CONSIGNES DE TRAVAIL:
1 > Répondez aux questions suivantes à partir du texte sur le statut de la mode :
(a) À qui le texte attribue-t-il la création de la haute couture au XIXe siècle ?
(b) Quel vêtement de Diaghilev Chanel trouvait-elle indigne ?
(c) Quels couturiers sont cités aux côtés de Yohji Yamamoto comme ayant franchi la frontière entre mode et art ?
2 > Poursuivez le texte sur le statut de la mode en reprenant le fil après sa dernière phrase.

« I am a dressmaker not a fashion designer »
– Yohji Yamamoto, in « Notebook on cities and clothes », 1989
Étiquette : yohji yamamoto
LE STATUT DE LA MODE

Que l’on situe les prémices de ce que l’on appelle la mode au XIVe siècle au sein de l’aristocratie, à la cour de Louis XIV ou encore à la création de la haute-couture au XIXe siècle par Charles-Frederick Worth, cette activité, bien que s’imposant quotidiennement à des degrés divers, à tout un chacun, est, et à souvent été considérée comme secondaire voire « futile ».
Serge Diaghilev fréquentait assidûment Gabrielle Chanel et Misia Sert qui le lui rendait si bien, amies, conseillères et mécènes.
« Pour lui, Chanel représentait la mode et l’industrie – eaux peu profondes, traitresses, qui ne l’intéressaient guère – alors que dans la hiérarchie des valeurs de Misia, l’art passait en premier et la mode n’était qu’un amusant divertissement. Chanel trouvait indigne le pardessus élimé de Diaghilev ; Misia le jugeait attendrissant et n’en aimait que d’avantage celui qui le portait. »
La lecture de « Misia, la vie de Misia Sert » par Arthur Gold et Robert Fizdale (Folio) de cette pensée du maitre incontesté de la scène artistique parisienne du début du XXe siècle. Créateur, entre autre, des Ballets russes et organisateur des scandaleux Sacre du Printemps (1913) et Parade (1917) m’interroge sur le fait que rares sont les créateurs de mode, même parmi les plus fameux dont le statut atteint au sein du grand public, celui, plus considéré, d’artiste.
A l’instar de Rei Kawakubo ou d’Yves Saint-Laurent, Yohji Yamamoto fait sans doute parti des couturiers ayant franchi la frontière entre mode et art. Il défini aussi une frontière entre l’art et la mode. Pour, lui l’artiste « can make people think, can make people change » (in “Designing men’s clothing is very difficult for me”, Victoria & Albert museum). Parle-t-il de lui? Considère-t-il son travail comme étant celui d’un artiste?

Enregistrements conservés:
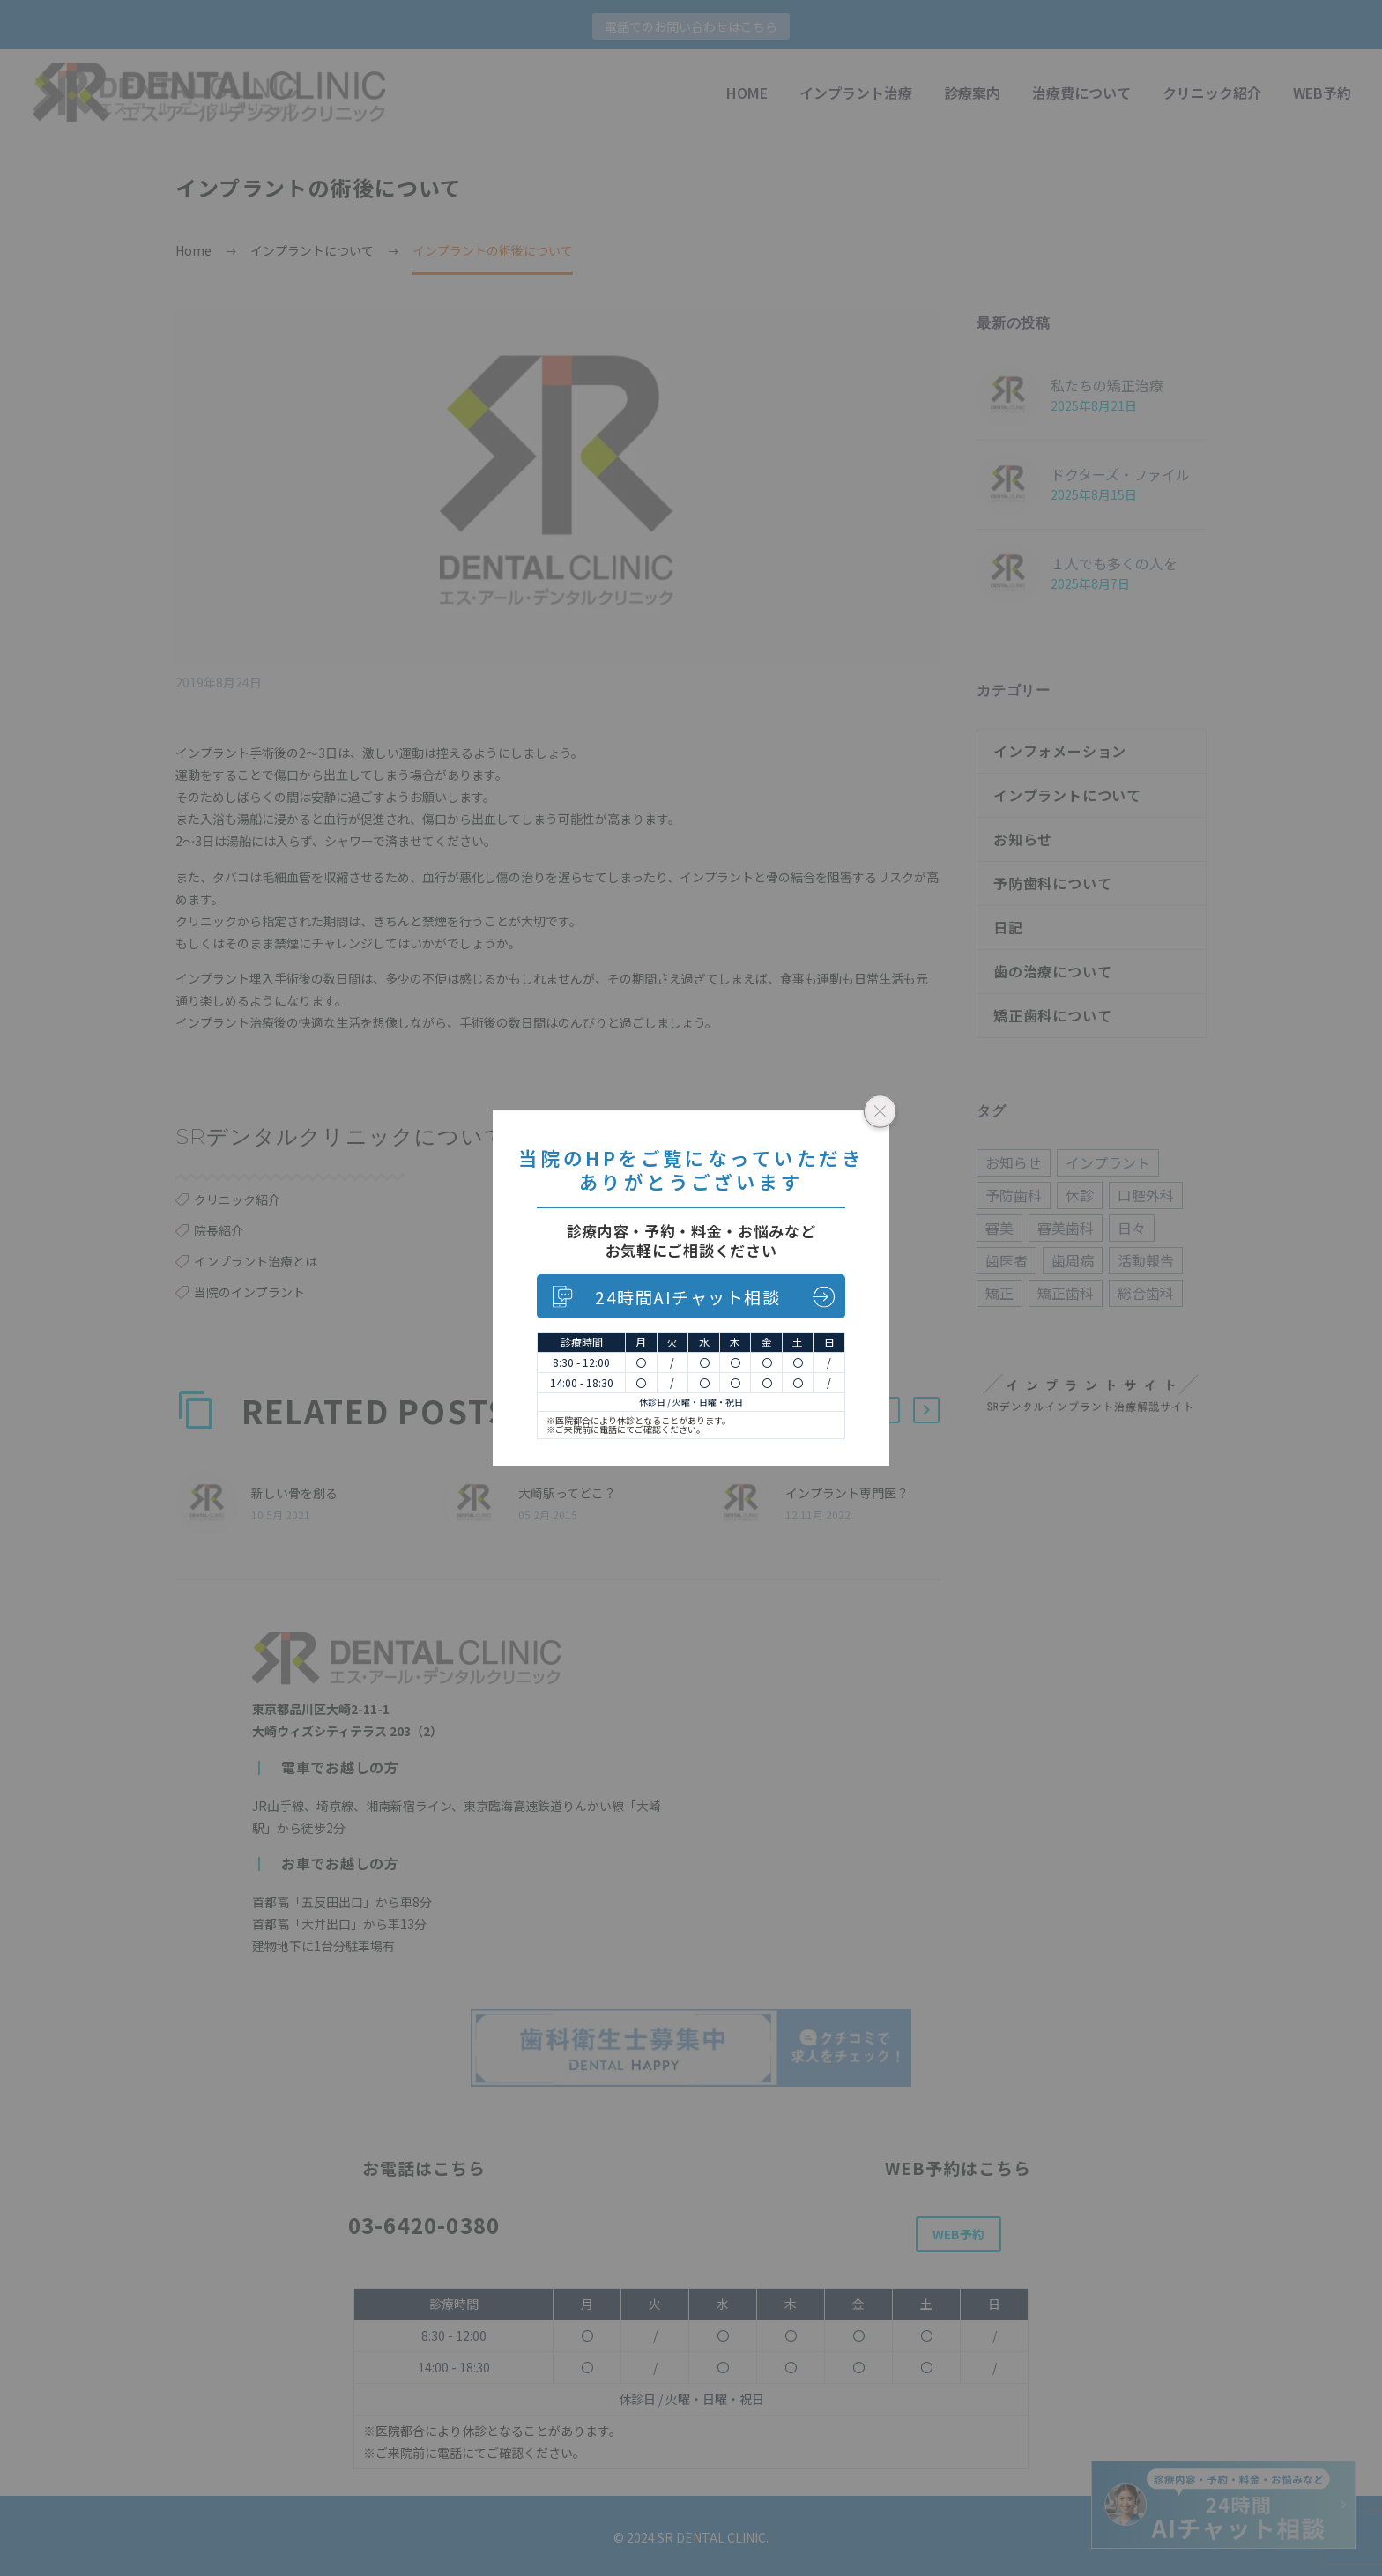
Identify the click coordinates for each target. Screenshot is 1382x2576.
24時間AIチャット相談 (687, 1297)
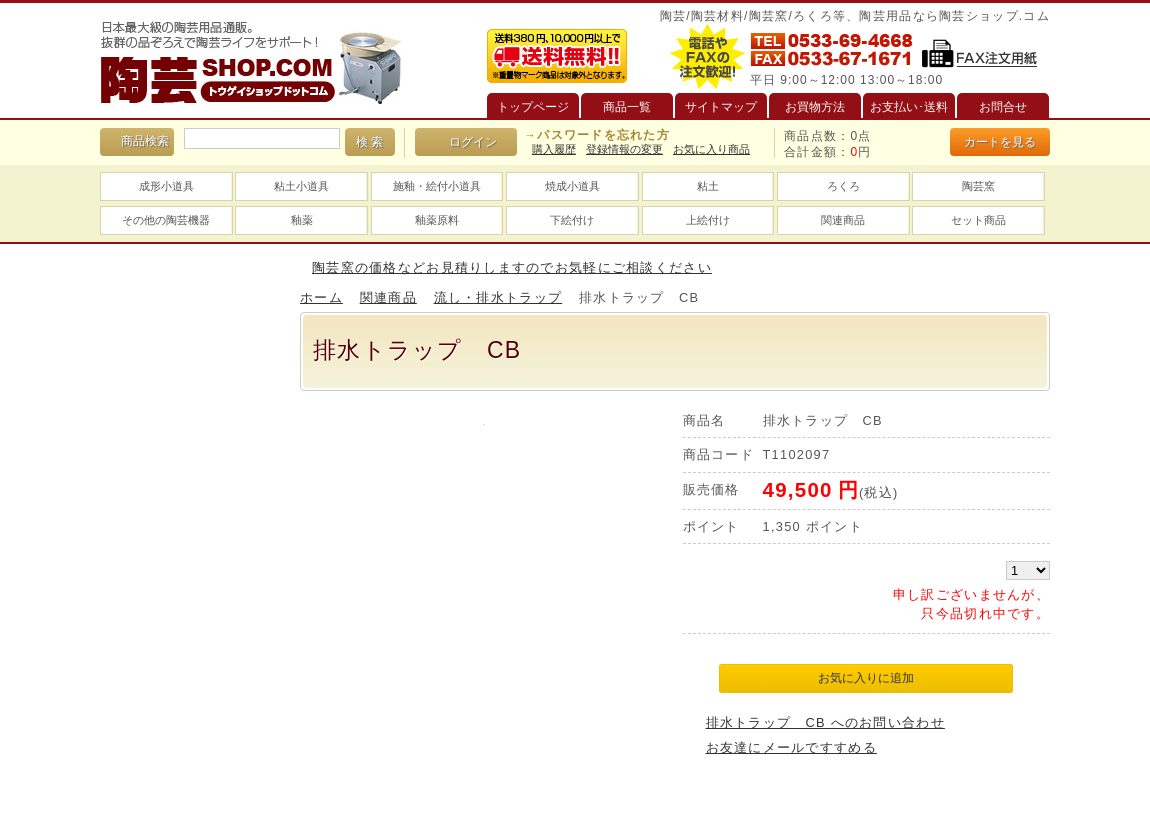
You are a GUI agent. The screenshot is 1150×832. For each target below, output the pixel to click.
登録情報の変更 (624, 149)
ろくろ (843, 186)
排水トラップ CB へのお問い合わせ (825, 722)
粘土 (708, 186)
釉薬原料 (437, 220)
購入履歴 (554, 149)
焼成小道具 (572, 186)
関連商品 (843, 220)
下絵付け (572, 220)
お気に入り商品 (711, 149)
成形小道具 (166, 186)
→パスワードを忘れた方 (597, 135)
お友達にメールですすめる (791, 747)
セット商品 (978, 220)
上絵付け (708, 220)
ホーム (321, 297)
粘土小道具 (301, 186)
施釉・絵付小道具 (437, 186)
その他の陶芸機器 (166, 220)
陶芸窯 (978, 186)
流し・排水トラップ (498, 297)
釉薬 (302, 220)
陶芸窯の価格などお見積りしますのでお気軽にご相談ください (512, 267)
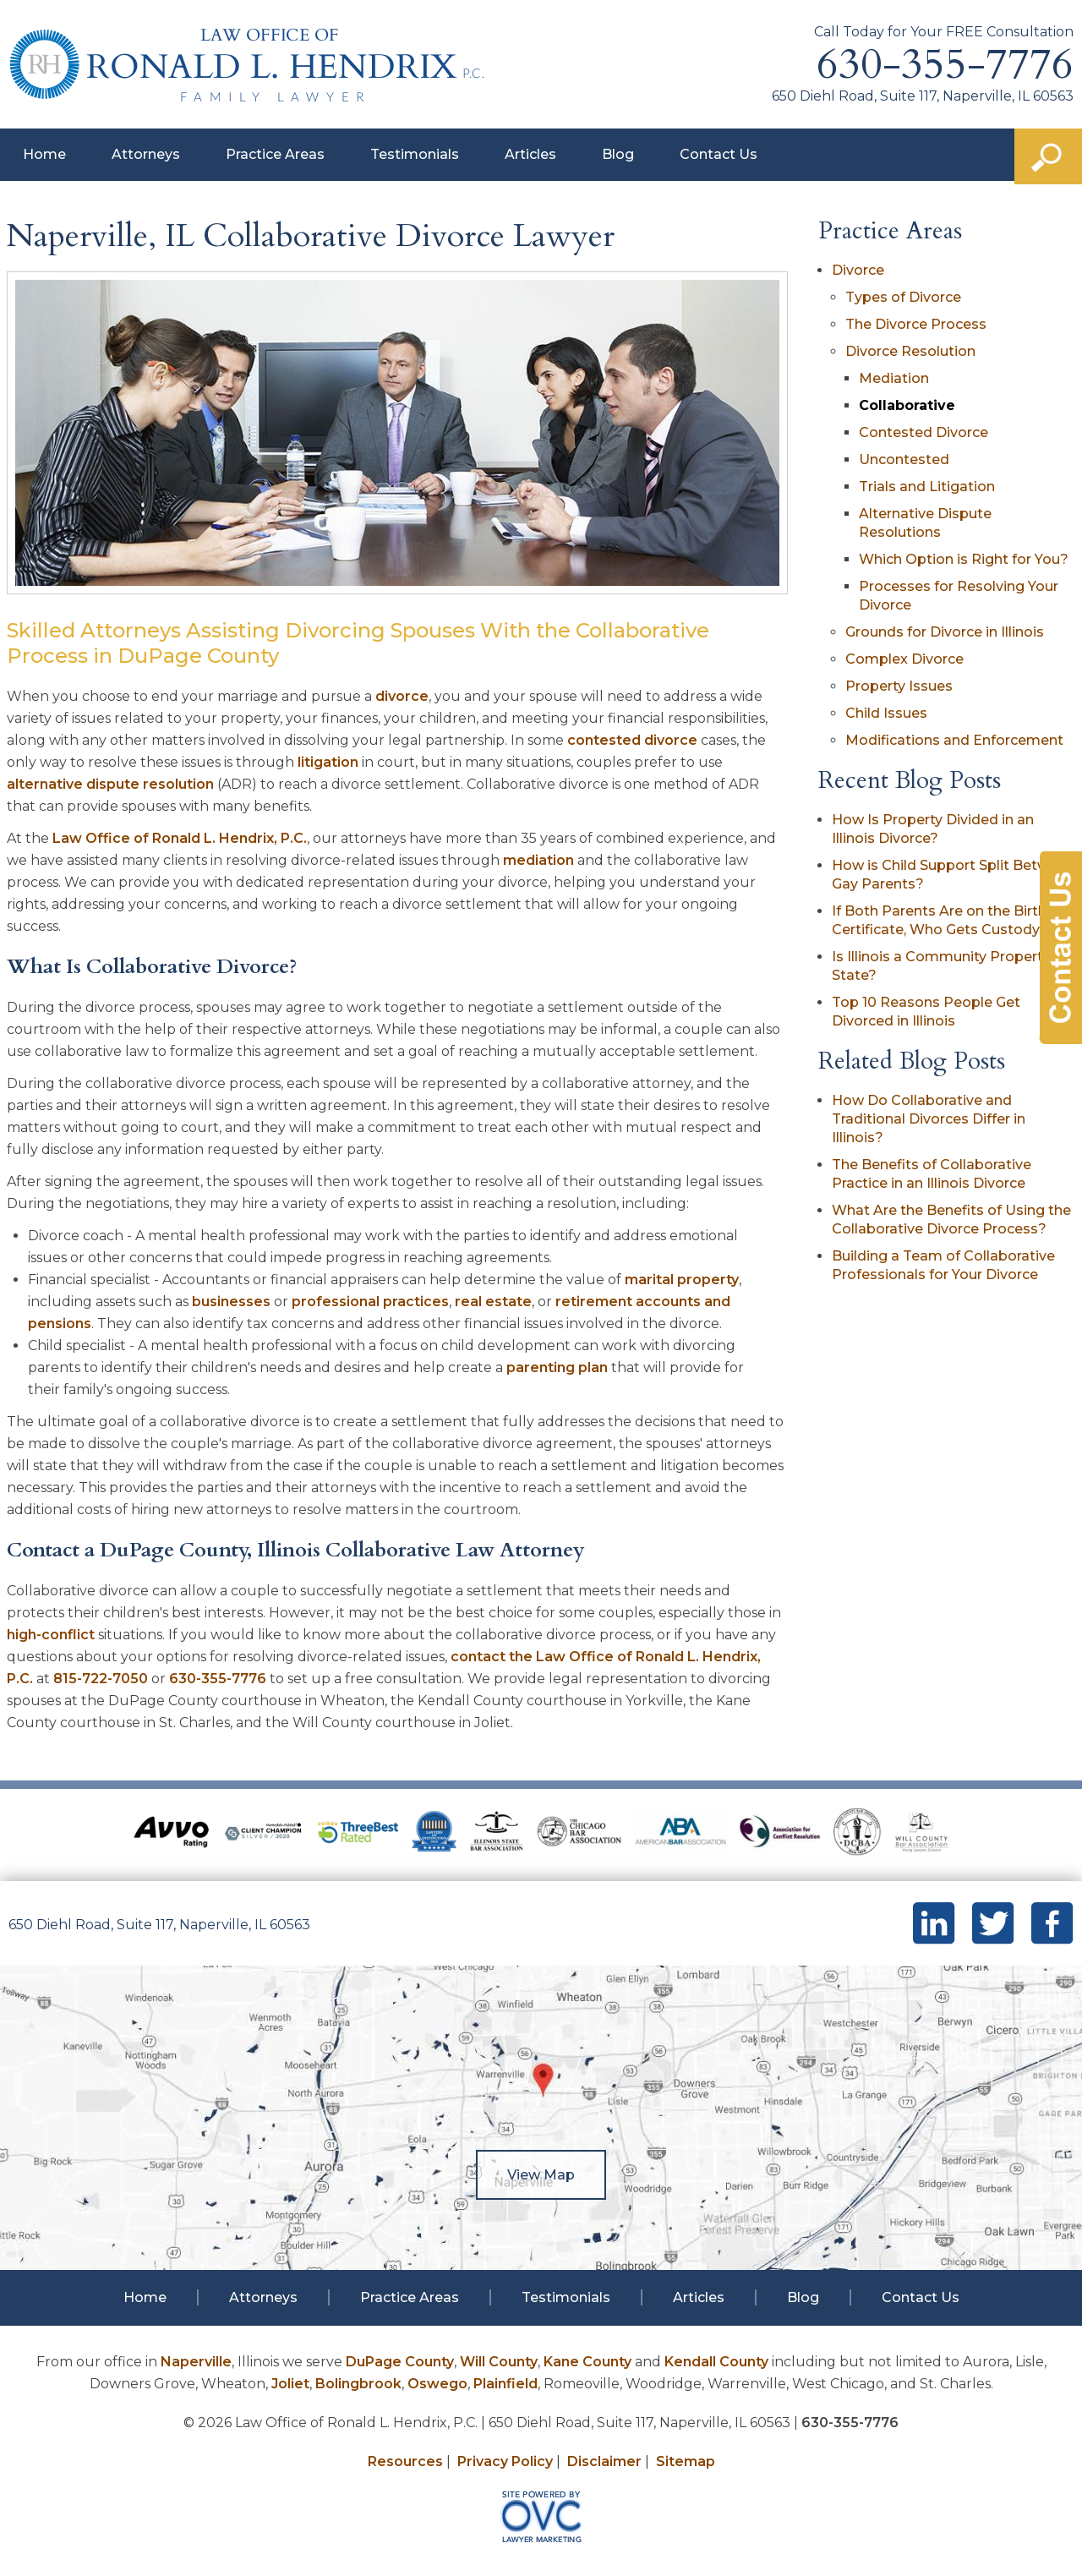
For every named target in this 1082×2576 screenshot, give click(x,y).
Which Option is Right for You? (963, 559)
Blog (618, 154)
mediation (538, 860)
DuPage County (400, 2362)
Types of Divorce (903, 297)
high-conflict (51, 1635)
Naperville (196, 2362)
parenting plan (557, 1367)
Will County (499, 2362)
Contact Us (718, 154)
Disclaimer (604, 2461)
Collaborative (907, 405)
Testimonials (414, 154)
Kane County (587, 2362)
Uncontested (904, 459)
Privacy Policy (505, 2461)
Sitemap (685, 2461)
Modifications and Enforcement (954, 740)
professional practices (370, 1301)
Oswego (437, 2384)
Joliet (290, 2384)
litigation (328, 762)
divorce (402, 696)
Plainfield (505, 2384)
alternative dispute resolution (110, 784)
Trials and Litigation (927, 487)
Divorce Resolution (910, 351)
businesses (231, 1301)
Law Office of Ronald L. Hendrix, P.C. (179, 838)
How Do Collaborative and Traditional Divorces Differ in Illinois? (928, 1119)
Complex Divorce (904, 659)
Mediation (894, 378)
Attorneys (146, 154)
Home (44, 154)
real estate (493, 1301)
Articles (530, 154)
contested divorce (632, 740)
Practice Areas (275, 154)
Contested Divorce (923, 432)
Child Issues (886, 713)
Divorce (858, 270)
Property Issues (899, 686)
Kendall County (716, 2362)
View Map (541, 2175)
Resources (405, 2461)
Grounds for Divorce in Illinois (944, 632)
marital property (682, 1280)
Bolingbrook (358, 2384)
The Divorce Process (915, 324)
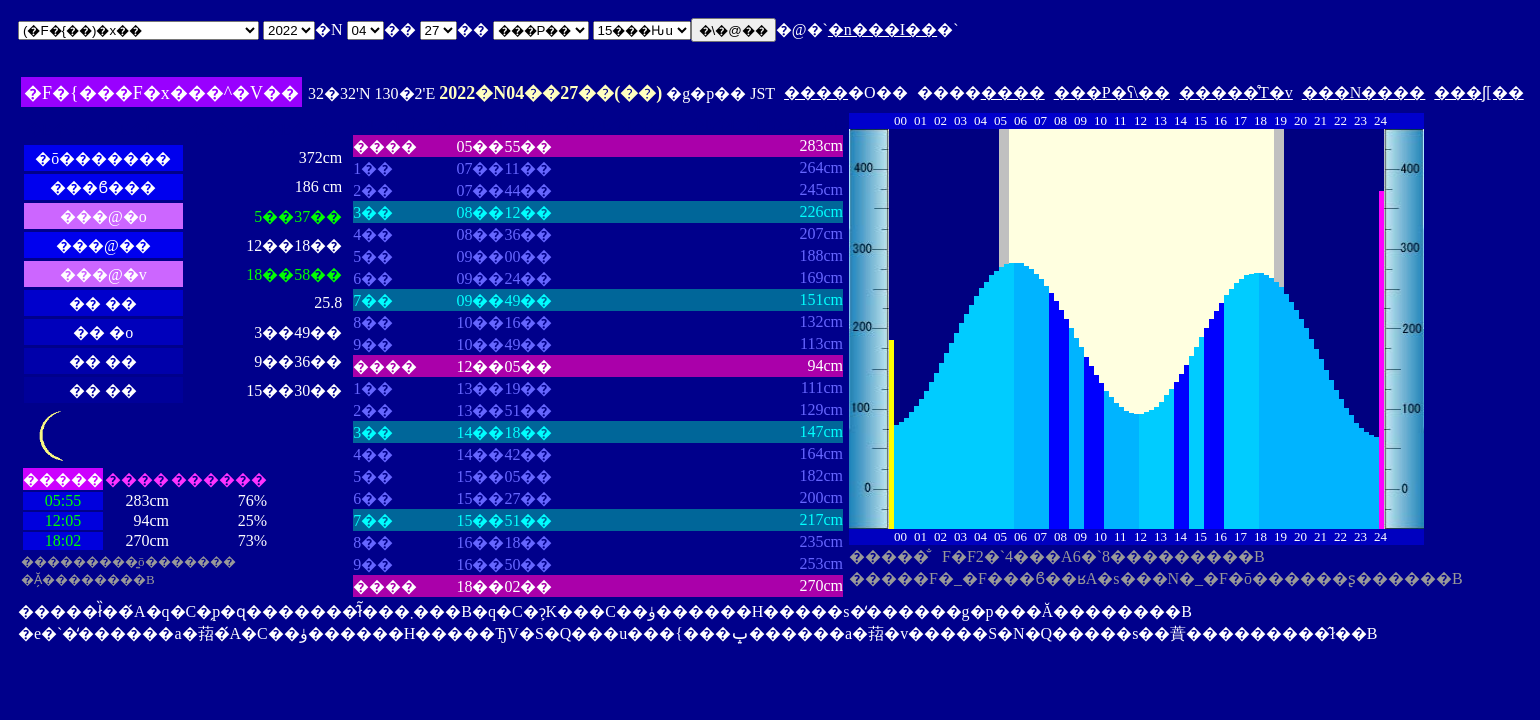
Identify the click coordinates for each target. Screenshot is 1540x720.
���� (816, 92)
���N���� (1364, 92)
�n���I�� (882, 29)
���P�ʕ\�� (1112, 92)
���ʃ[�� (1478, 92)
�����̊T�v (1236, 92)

RÉSULTATS DES TRAVAUX:
1 >
(a) Charles-Frederick Worth.
(b) Son pardessus élimé.
(c) Rei Kawakubo et Yves Saint-Laurent.

2 >
Le couturier (est-ce dû au fait qu’il a été longtemps été considéré comme un « simple » fournisseur) est très logiquement lié à des fonctionnements industriels et saisonniers.
L’artiste, lui, « fait écho à », « est impliqué », « absout », « transcende », « révèle« , il est écouté et via son œuvre déclenche des engagements sociaux, voire politiques…
D’où la seconde question soulevée par cette lecture. Le secteur de la mode n’ayant de cesse de se préoccuper d’art, depuis la création des costumes du Train Bleu (1924) pour les Ballets russes par Chanel en passant par Schiaparelli et ses amis surréalistes, Yves Saint-Laurent et ses robes Mondrian ou encore Louis Vuitton et Takashi Murakami (2009) cherche-t-il à infiltrer nos quotidiens au-delà du divertissement?
Peau neuve #4 | La notion du « vide »
« I understand why European people take my creations as very Japanese. It is probably because if you see a creation as a whole, as 100 percent, I will always try to finish before arriving at 100. This five, seven, or ten percent we call empty or in between or uncompleted in Japanese. It’s when you go to shut a window or door and leave a space. We need this space, so I design space. Space has always been very important in Japanese traditional art of every genre »
Extrait de l’interview de Yohji Yamamoto pour le magazine en ligne The talks Août 2011 (Ici)
« We need this space, so I design space. »
Dans sa réflexion sur la notion d’espace, la notion de « l’entre », le créateur Yohji Yamamoto, en employant le terme « design » (to design: Realization of a concept or idea into a configuration) pose la question de création, de conception du vide telle une matière première à part entière.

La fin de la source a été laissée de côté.